Entry from December 7, 2007

“Now I”ll be famous,” wrote 19-year-old Robert Hawkins the other day before murdering eight people at the Westroads shopping mall in Omaha and then killing himself. Now that, two days later, The New York Times is reporting on those who are “searching for clues to a young killer’s motivations,” you’ve got to wonder why anyone would need more “clues” than that? “In the aftermath of the shooting, the picture that began to emerge of Mr. Hawkins included familiar images,” wrote Jeff Zeleny and Eric Konigsberg for the Times, “— a young man facing depression, alienation, abandonment, rejection — but plenty of pieces that did not entirely fit together. Several people who knew him described him as an outgoing young man who would offer hugs to cheer others.” Fascinating! If only we can figure out the exact proportions of depression, alienation, abandonment, rejection and hug-offering that went into the Hawkins mix, we might be able to predict when the next wacko youth is going to blow his top and start killing people.


Yet isn’t it strange that the Times reporters don’t even mention the motivation cited by the boy himself? What about the desire to be famous? What about the belief that by killing a bunch of his neighbors at random before killing himself he was going to “go out in style”? Are these not worth a moment’s consideration? Don’t they sound plausible “motivations” when we see every day what people — particularly young people — are willing to do for fame? Didn’t the Virginia Tech shooter last April have a similar motivation? What about the “YouTube killer” in Finland only last month? “His internet postings,” wrote a reporter for the London Sunday Times, “suggest an unhappy adolescent who felt that an act of supreme, nihilistic violence would free him from his misery and win him the accolade of fame, at least among the devotees who followed his ramblings online.”


Most importantly, didn’t both young men win, by the reporting of The New York Times and other media, the fame they sought? Do you suppose that that could have had anything to do with the reluctance of the Times and other media to look for a motivation which depended on the assumption that they themselves would be willing accessories to and abettors of the ambitions of the fame seekers? In the same way, when the Virginia Tech killer sent a videotape of his ramblings to NBC News last April, NBC hesitated for about half a minute before deciding to broadcast it (or selections from it) while at the same time engaging in a similar sort of disingenuous dissociation of its own actions from the allegedly mysterious motivations of the deranged but not deluded killer. He and the Omaha shooter both may have been crazy — the latter “had a history of mental health problems” according to The Washington Post — but neither of them was wrong in expecting to win by their actions the only kind of fame they could understand. Not for the first time, I refer the reader to that invaluable little book by Albert Borowitz, Terrorism for Self-Glorification: The Herostratos Syndrome (Kent State University Press, 2005).

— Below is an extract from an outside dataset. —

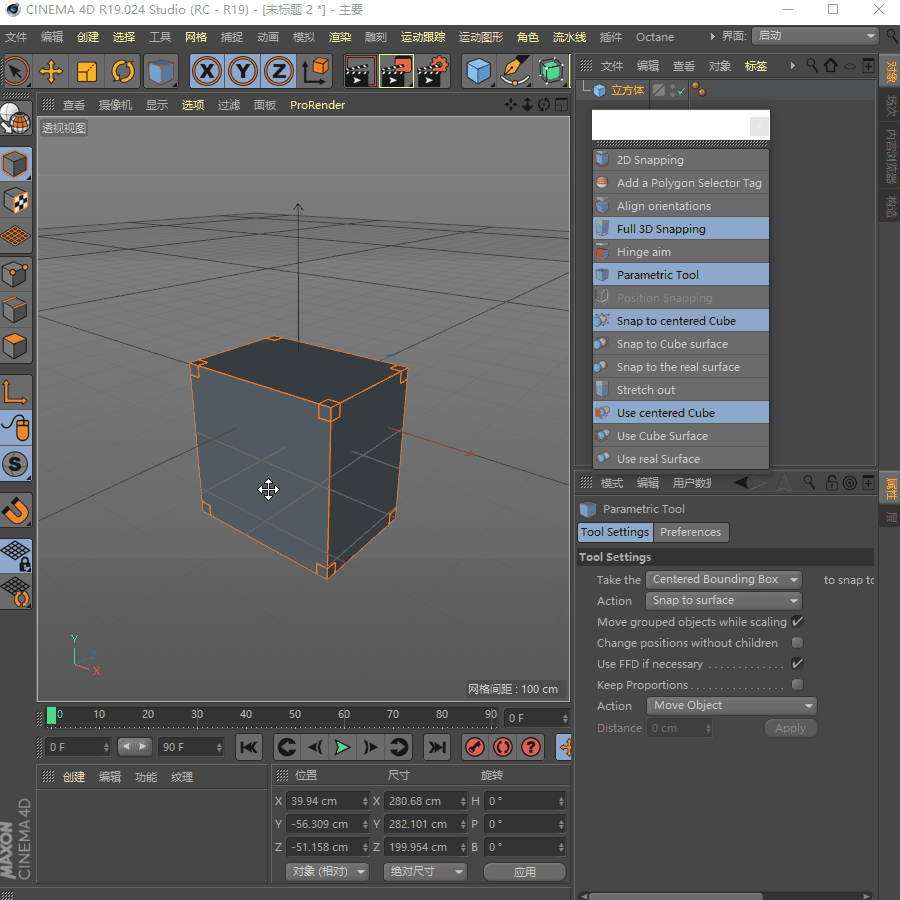Expand the Snap to surface dropdown
900x900 pixels.
(724, 600)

Any attempt to understand the “motivations” of a criminal is likely to mask an implicit apology for him, a half-submerged argument that a share of the blame must be borne by those against whom he has treasured up his grievances — particularly if they can be made conveniently anonymous under the cover of such vague entities as “society” or “the system.” If only the neglectful parents or the jilting girlfriend or the hard-hearted boss, if indeed society itself had stroked and petted him and made much of him instead of making him cross with them, then we may allow ourselves to suppose he would never have done such awful things. It’s comforting to believe that there are reasons behind what would otherwise be unforgivable acts because reasons make us feel in control again. If evil can be explained it can also be prevented, at least theoretically, and so we lose something of that vertiginous sense of helplessness that makes it so uniquely horrible.


But if the hunt for “motivations” is suspect, the hunt for influences may be more productive. “Don’t blame the movies I see, the music I hear, the games I play or the books I read,” wrote the Finnish killer as part of his “massacre manifesto” on YouTube, and there are far too many who seem eager to take him at his word. “Blame” is not the right word here for the reasons mentioned above. It would suggests some diminution of the blame which must be assigned to the killer himself. But the influence on him, as on the Omaha and Virginia Tech murderers of movies, music and games cannot be doubted. How else to explain the most recent killer’s belief that by perpetrating random slaughter he would “go out in style”? Where might he have acquired such a curious notion of “style” apart from the morally de-contextualized, aesthetically-conceived violence in the movies of Quentin Tarantino and others? Our popular culture may not have created the monsters of Columbine, Blacksburg, Tuusula, Finland, and Omaha, but it certainly created their sense of style.